▶ **Data to examine**:

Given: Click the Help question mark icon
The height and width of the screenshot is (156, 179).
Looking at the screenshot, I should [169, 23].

--

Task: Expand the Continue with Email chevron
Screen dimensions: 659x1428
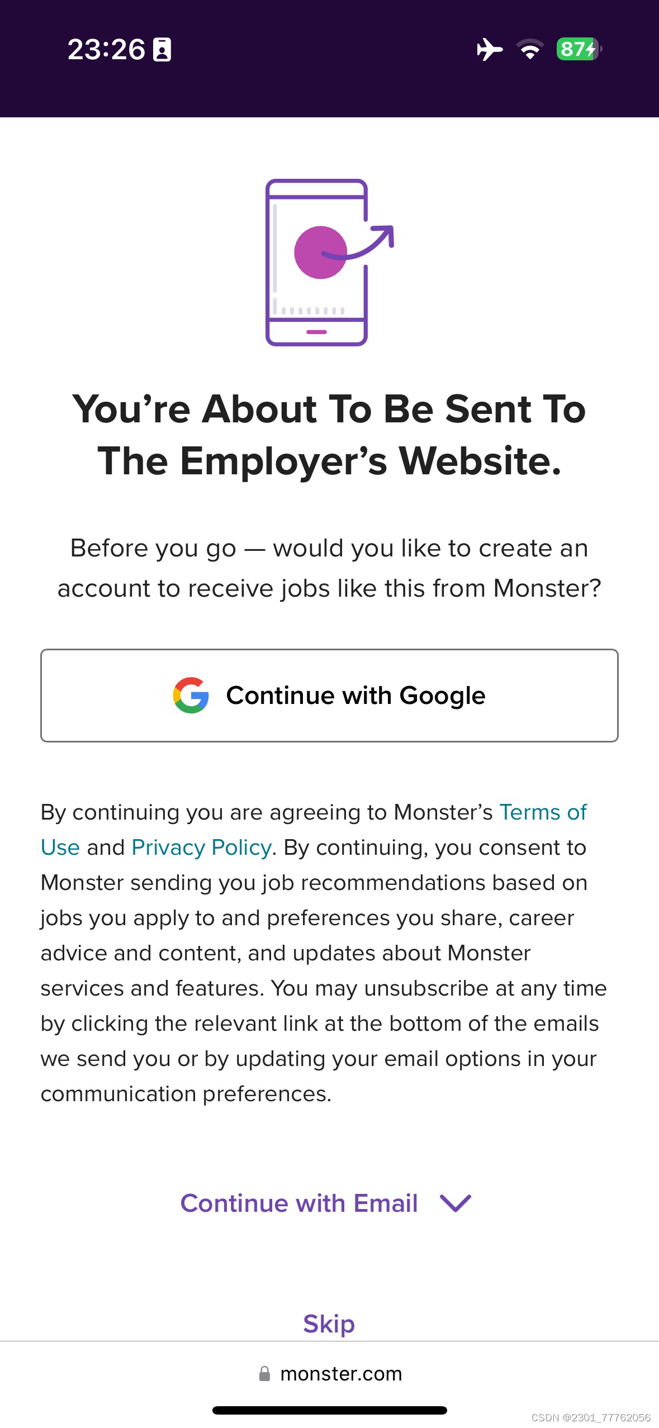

▶ **Try it**: Look above for the line with "Task: Expand the Continue with Email chevron"; retype exactly that line, every line after it up to the line with "Screen dimensions: 659x1428", and that line too, nothing else.

▶ **Result below**:
Task: Expand the Continue with Email chevron
Screen dimensions: 659x1428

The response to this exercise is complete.